Le directeur de l’agence régionale de santé Grand Est limogé après ses propos sur l’hôpital de Nancy

Par Epoch Times avec AFP
8 avril 2020
Mis à jour: 8 avril 2020

Christophe Lannelongue avait suscité un tollé en estimant en pleine pandémie du coronavirus qu’il fallait poursuivre les suppressions de postes au CHRU de Nancy

Le gouvernement a mis fin mercredi aux fonctions de directeur de l’Agence régionale de Santé Grand Est de Christophe Lannelongue, qui avait suscité un tollé en estimant en pleine pandémie du coronavirus qu’il fallait poursuivre les suppressions de postes au CHRU de Nancy.

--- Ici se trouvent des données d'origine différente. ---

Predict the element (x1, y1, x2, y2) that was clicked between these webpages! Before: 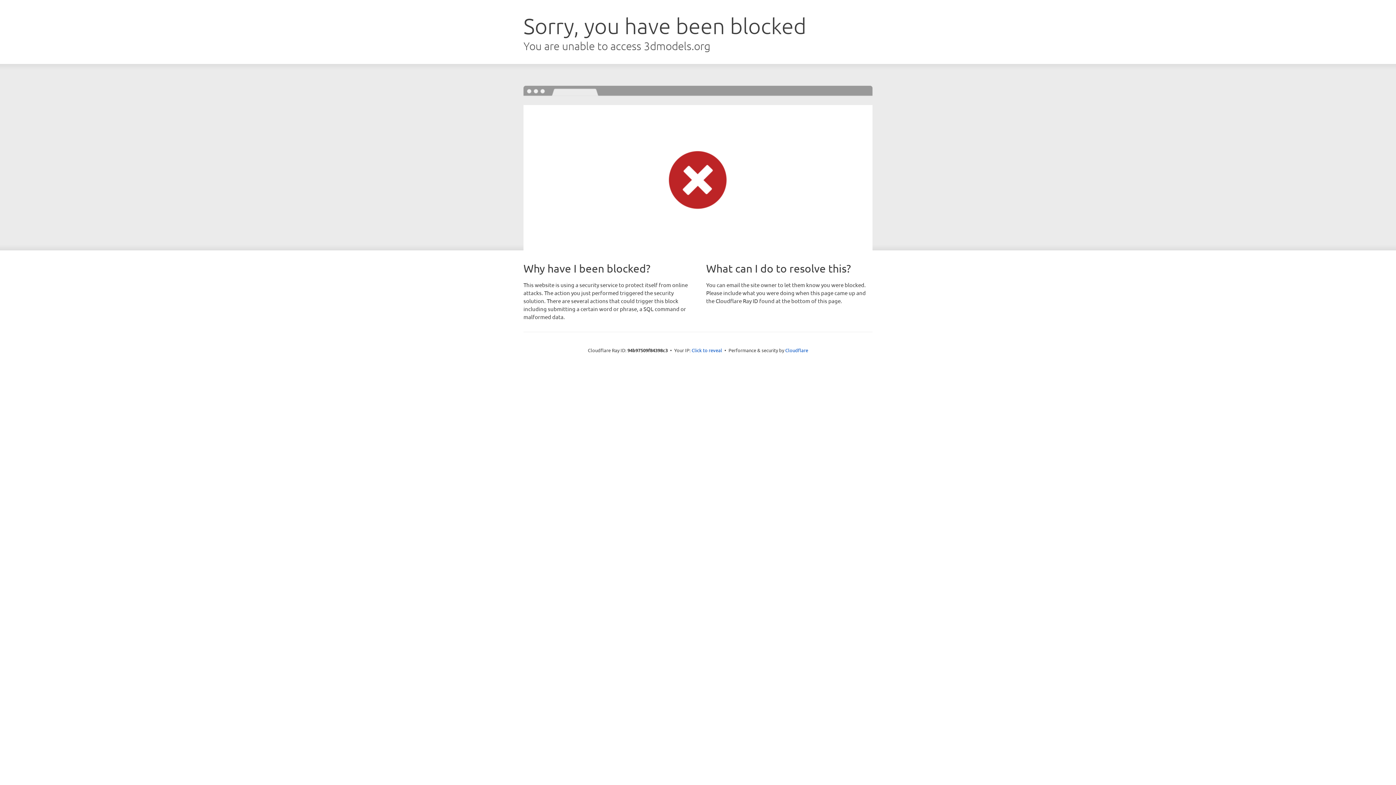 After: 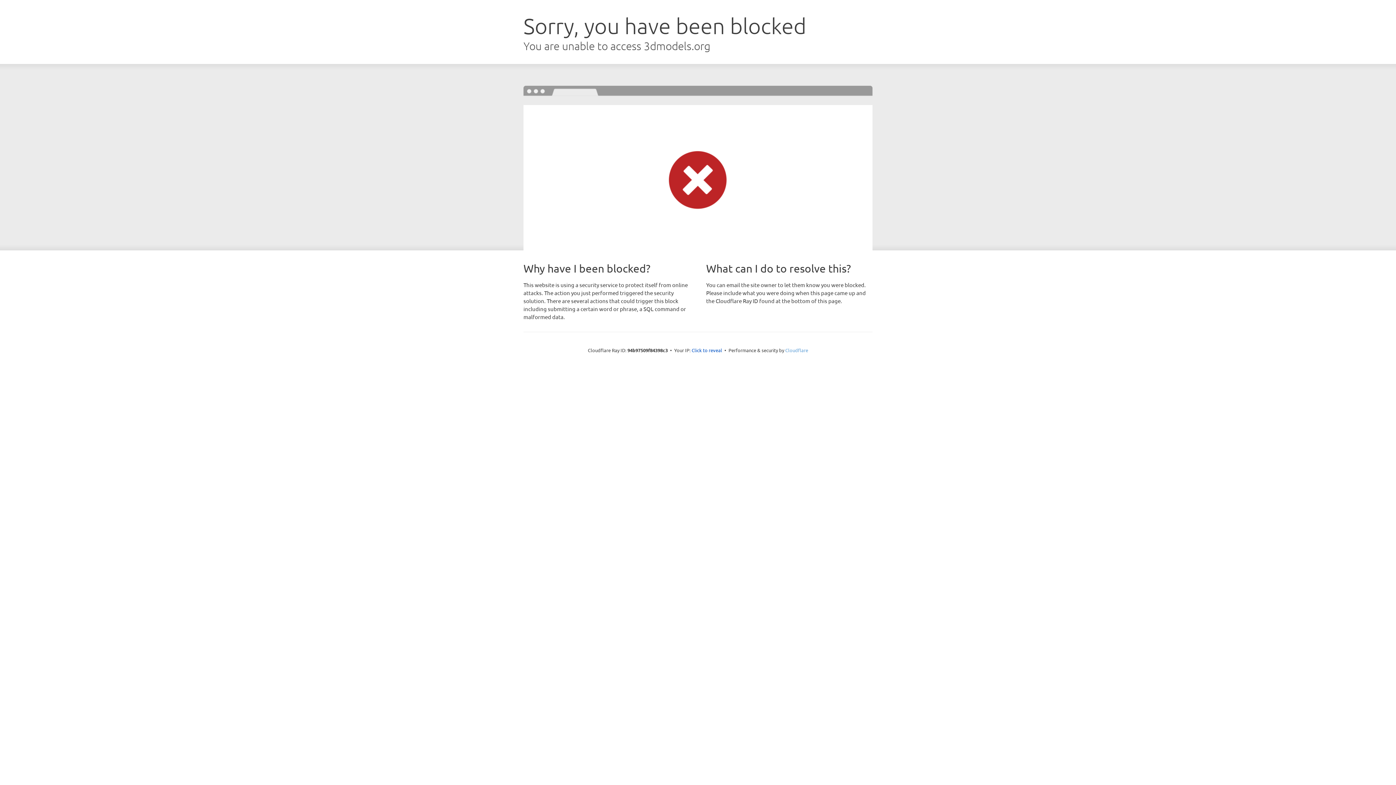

« Le directeur de cabinet du ministre de la Santé m’a contacté ce matin pour me dire que le gouvernement souhaitait mettre fin à mes fonctions en raison du débat sur le CHU de Nancy », a expliqué M. Lannelongue.

Dans un entretien à Libération, l’ex-conseiller de Marisol Touraine, l’ancienne ministre de la Santé ,révèle « un licenciement politique ». « Je ne fais pas de politique, je suis un fonctionnaire loyal ». « Je ne dis pas que je suis indispensable. On faisait et on fait du très bon travail, avec des équipes et du personnel soignant remarquables », souligne-t-il.

« Il y a un malentendu »

Interrogé vendredi 3 avril lors d’une conférence de presse téléphonique, il a estimé qu’il n’y avait « pas de raison de remettre en cause » le comité interministériel de la performance et de la modernisation de l’offre de soins hospitaliers (Copermo), qui prévoit la suppression sur cinq ans de 174 lits (sur 1 577 en 2018) et de 598 postes au CHRU de Nancy (sur environ 9 000).

« Nous aurons quelques semaines de retard mais la trajectoire restera la même », avait-il ajouté. Ces propos avaient suscité l’ire de nombreux élus lorrains, qui ont été plusieurs à écrire à Olivier Véran.

« Il y a un malentendu. À aucun moment je n’ai remis en doute la légitimité du ministre [de la Santé] à décider, ce qu’il a fait dimanche puisqu’il a annoncé qu’il y avait bien suspension du projet et que la question serait reprise plus tard », a indiqué Christophe Lannelongue, expliquant retourner à l’Inspection générale des affaires sociales (IGAS).

Suspension de tous les plans de réorganisation

« Les équipes médicales sont très satisfaites de la manière dont l’ARS a réagi » à la crise du coronavirus, a estimé M. Lannelongue, qui va retourner à l’Igas. « On a multiplié par trois les capacités de réanimation, on a fait en sorte que dans la région Grand Est, tous les malades aient été pris en charge », a-t-il fait valoir, alors que la région est l’une des plus gravement touchées par l’épidémie.

Après la polémique, le ministre de la Santé avait ensuite annoncé le suspension de tous les plans de réorganisation. « À Nancy comme partout, l’heure est à la mobilisation de tous pour faire face au #COVID19. L’heure viendra de tirer les enseignements de cette crise sans précédent et de refonder notre hôpital. Tous les plans de réorganisation sont évidemment suspendus à la grande consultation qui suivra », avait tweeté Olivier Véran.